In the first Bitcoin halving cycle, BTC rose 186% in the halving year, and 5372% in the year following the halving in 2013. A similar pattern occurred in 2017, so before the 2017 bull market cycle, BTC basically followed the pattern of "small rise before the halving, large rise in the year after the halving."
However, this pattern began to break in the last cycle, as the year before the halving in 2019 saw a significant increase (93.4%, higher than 40.9% in 2015), and then the halving year in 2020 saw a rise of 273%, which was higher than the 62.3% increase in the year following the halving in 2021.
The trend of this "upward cycle" advancing further is becoming more evident in this cycle, as BTC achieved a 147.3% increase in 2023, the year before the halving, surpassing the increase in the previous halving year (2019).
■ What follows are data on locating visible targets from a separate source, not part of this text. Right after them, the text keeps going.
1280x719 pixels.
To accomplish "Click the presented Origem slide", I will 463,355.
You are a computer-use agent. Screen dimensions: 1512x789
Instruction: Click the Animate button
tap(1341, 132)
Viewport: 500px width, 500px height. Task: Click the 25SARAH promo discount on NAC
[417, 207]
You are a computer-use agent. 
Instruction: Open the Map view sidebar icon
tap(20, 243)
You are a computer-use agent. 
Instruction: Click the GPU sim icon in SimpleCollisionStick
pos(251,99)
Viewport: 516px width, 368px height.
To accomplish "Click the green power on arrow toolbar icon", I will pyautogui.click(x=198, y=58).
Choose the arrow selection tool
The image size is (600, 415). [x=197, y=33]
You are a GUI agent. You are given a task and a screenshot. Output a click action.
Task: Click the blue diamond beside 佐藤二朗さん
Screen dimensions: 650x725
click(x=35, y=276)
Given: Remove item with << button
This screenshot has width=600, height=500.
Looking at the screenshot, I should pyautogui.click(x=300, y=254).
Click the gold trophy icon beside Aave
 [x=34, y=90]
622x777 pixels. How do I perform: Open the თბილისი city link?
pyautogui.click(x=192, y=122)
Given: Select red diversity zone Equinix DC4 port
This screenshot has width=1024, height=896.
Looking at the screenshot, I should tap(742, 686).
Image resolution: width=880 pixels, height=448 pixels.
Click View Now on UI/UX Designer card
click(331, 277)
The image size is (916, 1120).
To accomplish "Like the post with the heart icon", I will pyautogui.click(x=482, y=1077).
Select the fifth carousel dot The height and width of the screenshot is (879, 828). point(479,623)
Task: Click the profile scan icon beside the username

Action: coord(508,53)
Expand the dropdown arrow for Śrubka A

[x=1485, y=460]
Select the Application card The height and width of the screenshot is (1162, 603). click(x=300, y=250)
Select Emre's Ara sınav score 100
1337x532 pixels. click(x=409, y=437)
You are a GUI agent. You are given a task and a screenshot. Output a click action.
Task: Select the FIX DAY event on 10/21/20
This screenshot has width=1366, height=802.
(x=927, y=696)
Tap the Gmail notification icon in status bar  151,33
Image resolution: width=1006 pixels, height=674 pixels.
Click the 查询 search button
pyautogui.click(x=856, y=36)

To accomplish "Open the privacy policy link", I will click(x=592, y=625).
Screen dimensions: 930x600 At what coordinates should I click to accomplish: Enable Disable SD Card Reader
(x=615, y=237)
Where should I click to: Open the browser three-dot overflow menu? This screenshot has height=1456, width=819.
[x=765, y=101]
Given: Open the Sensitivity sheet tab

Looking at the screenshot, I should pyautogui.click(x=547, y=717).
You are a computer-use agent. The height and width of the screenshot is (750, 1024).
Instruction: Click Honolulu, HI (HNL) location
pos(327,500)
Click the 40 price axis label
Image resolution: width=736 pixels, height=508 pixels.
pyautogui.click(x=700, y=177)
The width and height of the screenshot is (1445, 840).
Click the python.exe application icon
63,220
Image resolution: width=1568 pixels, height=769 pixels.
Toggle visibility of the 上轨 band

Moreover, the first quarter of 2024 has not yet concluded, and BTC has already achieved nearly a 60% increase.
I believe that it is highly likely that 2024 will be the main upward wave year for this bull market. We should not delay and wait for a significant rise in 2025; increasing our positions to seize the present may be a more prudent strategy, while 2025 should be our year for profit-taking.
Finally, I wish everyone a successful hunt in this bull market, returning with a full load.